Supplied data
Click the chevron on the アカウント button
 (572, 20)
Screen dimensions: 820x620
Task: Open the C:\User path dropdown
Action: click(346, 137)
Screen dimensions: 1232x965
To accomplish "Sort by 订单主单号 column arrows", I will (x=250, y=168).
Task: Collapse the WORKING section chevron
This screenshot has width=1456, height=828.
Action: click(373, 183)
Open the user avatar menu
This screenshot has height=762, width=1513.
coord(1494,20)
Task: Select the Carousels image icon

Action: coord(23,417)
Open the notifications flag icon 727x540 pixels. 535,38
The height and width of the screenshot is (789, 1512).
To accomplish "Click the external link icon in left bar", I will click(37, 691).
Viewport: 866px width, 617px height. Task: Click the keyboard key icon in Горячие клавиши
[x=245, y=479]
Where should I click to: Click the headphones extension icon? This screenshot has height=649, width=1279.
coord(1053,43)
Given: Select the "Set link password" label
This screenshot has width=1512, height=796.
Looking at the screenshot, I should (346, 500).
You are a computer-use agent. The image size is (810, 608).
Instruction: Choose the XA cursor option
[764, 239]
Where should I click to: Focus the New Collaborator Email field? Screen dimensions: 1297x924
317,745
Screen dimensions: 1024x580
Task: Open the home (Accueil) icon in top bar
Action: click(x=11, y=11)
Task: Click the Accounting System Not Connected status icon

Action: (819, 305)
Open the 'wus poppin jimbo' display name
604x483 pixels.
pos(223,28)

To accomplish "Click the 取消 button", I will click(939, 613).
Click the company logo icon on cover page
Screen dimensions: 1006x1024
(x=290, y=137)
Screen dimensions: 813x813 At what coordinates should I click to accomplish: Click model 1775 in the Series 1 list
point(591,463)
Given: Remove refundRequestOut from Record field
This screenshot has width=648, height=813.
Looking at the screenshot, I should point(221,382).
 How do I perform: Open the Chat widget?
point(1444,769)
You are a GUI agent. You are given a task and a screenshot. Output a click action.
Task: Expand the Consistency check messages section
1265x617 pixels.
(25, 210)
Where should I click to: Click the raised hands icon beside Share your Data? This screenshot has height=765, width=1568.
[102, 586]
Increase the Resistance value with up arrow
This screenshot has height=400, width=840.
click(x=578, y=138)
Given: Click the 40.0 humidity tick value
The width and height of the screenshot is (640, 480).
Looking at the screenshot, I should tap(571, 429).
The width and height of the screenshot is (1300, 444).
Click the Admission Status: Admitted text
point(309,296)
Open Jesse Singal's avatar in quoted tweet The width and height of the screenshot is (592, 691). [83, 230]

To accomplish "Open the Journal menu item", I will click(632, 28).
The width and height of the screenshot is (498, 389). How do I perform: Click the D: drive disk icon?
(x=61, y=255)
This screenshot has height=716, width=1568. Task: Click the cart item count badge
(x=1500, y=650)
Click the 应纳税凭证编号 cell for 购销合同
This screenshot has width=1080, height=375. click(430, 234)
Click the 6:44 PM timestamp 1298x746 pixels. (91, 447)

What needs to be done
Write out every line from the data above that includes "value".

Solution below
Increase the Resistance value with up arrow
Given: Click the 40.0 humidity tick value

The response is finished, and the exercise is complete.